Using MIMIC-III Data Training ICD10 Classification Model

Preparation - Get Raw MIMIC-III Data

Suppose you put original MIMIC-III data under ./_data/raw/mimic3/ like:

./_data/raw/mimic3/
├── DIAGNOSES_ICD.csv
├── NOTEEVENTS.csv
└── PROCEDURES_ICD.csv

0 directories, 3 files

ETL - Training Dataset Building

This is about join necessary tables' data together and build training dataset. Suppose we are going to put training data under ./_data/etl/mimic3/, as this programed rules, the directory should contain 3 files, train.jsonl, dev.jsonl and test.jsonl, like:

./_data/etl/mimic3/
├── dev.jsonl
├── dict.json
├── dim_processed_base_data.jsonl
├── test.jsonl
└── train.jsonl

0 directories, 5 files

You can run:

python ./bin/etl/etl_mimic3_processing.py ./_data/raw/mimic3/ ./_data/etl/mimic3/ 

Config - Prepare Your Training Config File

The data_dir in this config will be needed by next ETL step, can just refer to train_mimic3_icd.json.
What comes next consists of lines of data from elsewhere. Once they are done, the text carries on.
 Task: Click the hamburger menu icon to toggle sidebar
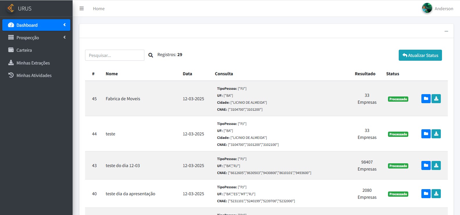click(x=82, y=9)

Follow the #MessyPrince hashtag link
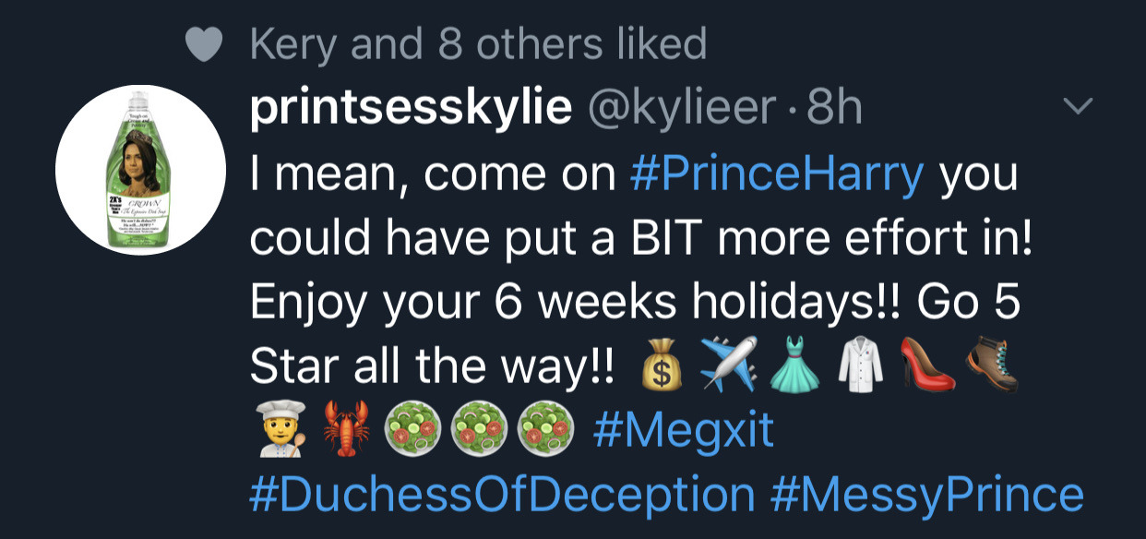pyautogui.click(x=927, y=495)
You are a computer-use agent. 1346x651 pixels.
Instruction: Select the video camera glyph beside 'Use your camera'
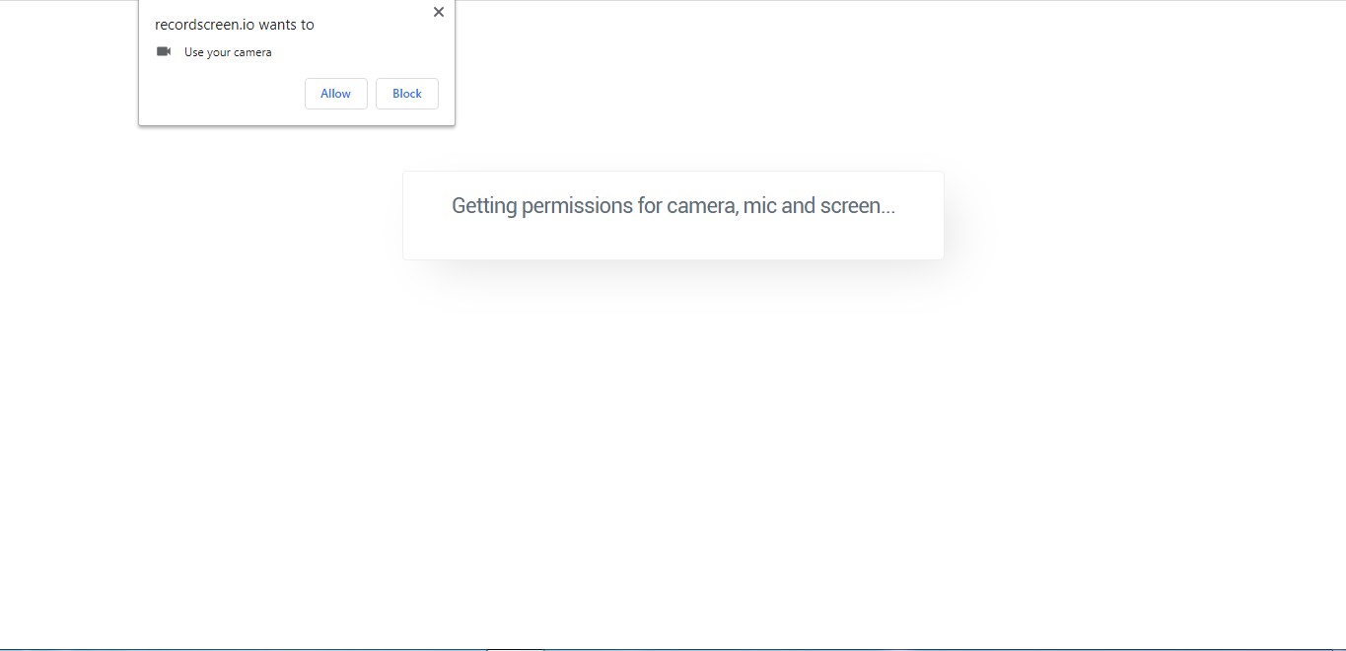164,51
ETL - Convert Training Dataset JSONL to Limited JSONL File

Note this step is unnecessary, since the outputs of ./bin/etl/etl_mimic3_processing.py have already been limited JSON line files, so even though you run following program, you will get exactly same files:

python ./bin/etl/etl_jsonl2limited_jsonl.py ./_data/raw/mimic3/${INPUT_JSONL_FILE} ./_data/raw/mimic3/${OUTPUT_JSONL_FILE}

Training - Training ICD10 Classification Model with MIMIC-II Dataset

CUDA_VISIBLE_DEVICES=0,1,2,3 python ./train.py ./train_mimic3_icd.json

Other Implementation Details

  • After chunk_size and chunk_num defined, each text's token ID length are fixed to chunk_size * chunk_num. if not long enough then automatically padding first.